== Work order ==
Reproduce every line of the data below word for word, changing nothing.

== Data shown ==
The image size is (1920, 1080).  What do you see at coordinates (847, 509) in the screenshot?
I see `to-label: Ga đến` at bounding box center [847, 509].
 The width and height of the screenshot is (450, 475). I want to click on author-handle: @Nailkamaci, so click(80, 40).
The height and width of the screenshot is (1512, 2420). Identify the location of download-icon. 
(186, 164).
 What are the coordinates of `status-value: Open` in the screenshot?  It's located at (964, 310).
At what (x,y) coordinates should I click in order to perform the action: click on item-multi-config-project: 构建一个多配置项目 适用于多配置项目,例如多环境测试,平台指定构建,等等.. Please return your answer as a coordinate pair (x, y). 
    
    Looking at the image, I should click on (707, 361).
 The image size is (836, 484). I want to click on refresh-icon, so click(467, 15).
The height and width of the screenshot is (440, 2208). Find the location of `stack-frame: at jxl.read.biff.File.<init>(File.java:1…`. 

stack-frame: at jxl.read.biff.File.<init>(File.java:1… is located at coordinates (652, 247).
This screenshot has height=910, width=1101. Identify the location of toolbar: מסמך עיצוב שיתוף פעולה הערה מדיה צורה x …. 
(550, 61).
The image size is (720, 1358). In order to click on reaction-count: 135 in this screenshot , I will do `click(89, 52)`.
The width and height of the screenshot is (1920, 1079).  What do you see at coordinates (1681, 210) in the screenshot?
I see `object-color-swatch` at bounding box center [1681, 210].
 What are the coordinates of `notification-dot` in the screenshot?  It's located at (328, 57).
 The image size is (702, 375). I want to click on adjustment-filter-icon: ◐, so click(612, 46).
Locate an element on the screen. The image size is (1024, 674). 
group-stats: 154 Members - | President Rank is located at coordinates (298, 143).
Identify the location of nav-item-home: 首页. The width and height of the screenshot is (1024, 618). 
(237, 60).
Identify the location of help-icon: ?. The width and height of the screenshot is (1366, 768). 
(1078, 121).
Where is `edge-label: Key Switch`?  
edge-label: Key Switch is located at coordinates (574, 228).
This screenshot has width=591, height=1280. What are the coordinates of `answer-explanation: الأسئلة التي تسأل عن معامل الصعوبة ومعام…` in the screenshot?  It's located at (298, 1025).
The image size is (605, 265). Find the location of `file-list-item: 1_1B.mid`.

== Task answer ==
The image size is (1920, 1080).  What do you see at coordinates (847, 509) in the screenshot?
I see `to-label: Ga đến` at bounding box center [847, 509].
 The width and height of the screenshot is (450, 475). I want to click on author-handle: @Nailkamaci, so click(80, 40).
The height and width of the screenshot is (1512, 2420). Identify the location of download-icon. 
(186, 164).
 What are the coordinates of `status-value: Open` in the screenshot?  It's located at (964, 310).
At what (x,y) coordinates should I click in order to perform the action: click on item-multi-config-project: 构建一个多配置项目 适用于多配置项目,例如多环境测试,平台指定构建,等等.. Please return your answer as a coordinate pair (x, y). 
    
    Looking at the image, I should click on (707, 361).
 The image size is (836, 484). I want to click on refresh-icon, so click(467, 15).
The height and width of the screenshot is (440, 2208). Find the location of `stack-frame: at jxl.read.biff.File.<init>(File.java:1…`. 

stack-frame: at jxl.read.biff.File.<init>(File.java:1… is located at coordinates (652, 247).
This screenshot has height=910, width=1101. Identify the location of toolbar: מסמך עיצוב שיתוף פעולה הערה מדיה צורה x …. 
(550, 61).
The image size is (720, 1358). In order to click on reaction-count: 135 in this screenshot , I will do `click(89, 52)`.
The width and height of the screenshot is (1920, 1079).  What do you see at coordinates (1681, 210) in the screenshot?
I see `object-color-swatch` at bounding box center [1681, 210].
 What are the coordinates of `notification-dot` in the screenshot?  It's located at (328, 57).
 The image size is (702, 375). I want to click on adjustment-filter-icon: ◐, so click(612, 46).
Locate an element on the screen. The image size is (1024, 674). 
group-stats: 154 Members - | President Rank is located at coordinates (298, 143).
Identify the location of nav-item-home: 首页. The width and height of the screenshot is (1024, 618). 
(237, 60).
Identify the location of help-icon: ?. The width and height of the screenshot is (1366, 768). 
(1078, 121).
Where is `edge-label: Key Switch`?  
edge-label: Key Switch is located at coordinates (574, 228).
This screenshot has width=591, height=1280. What are the coordinates of `answer-explanation: الأسئلة التي تسأل عن معامل الصعوبة ومعام…` in the screenshot?  It's located at (298, 1025).
The image size is (605, 265). Find the location of `file-list-item: 1_1B.mid`.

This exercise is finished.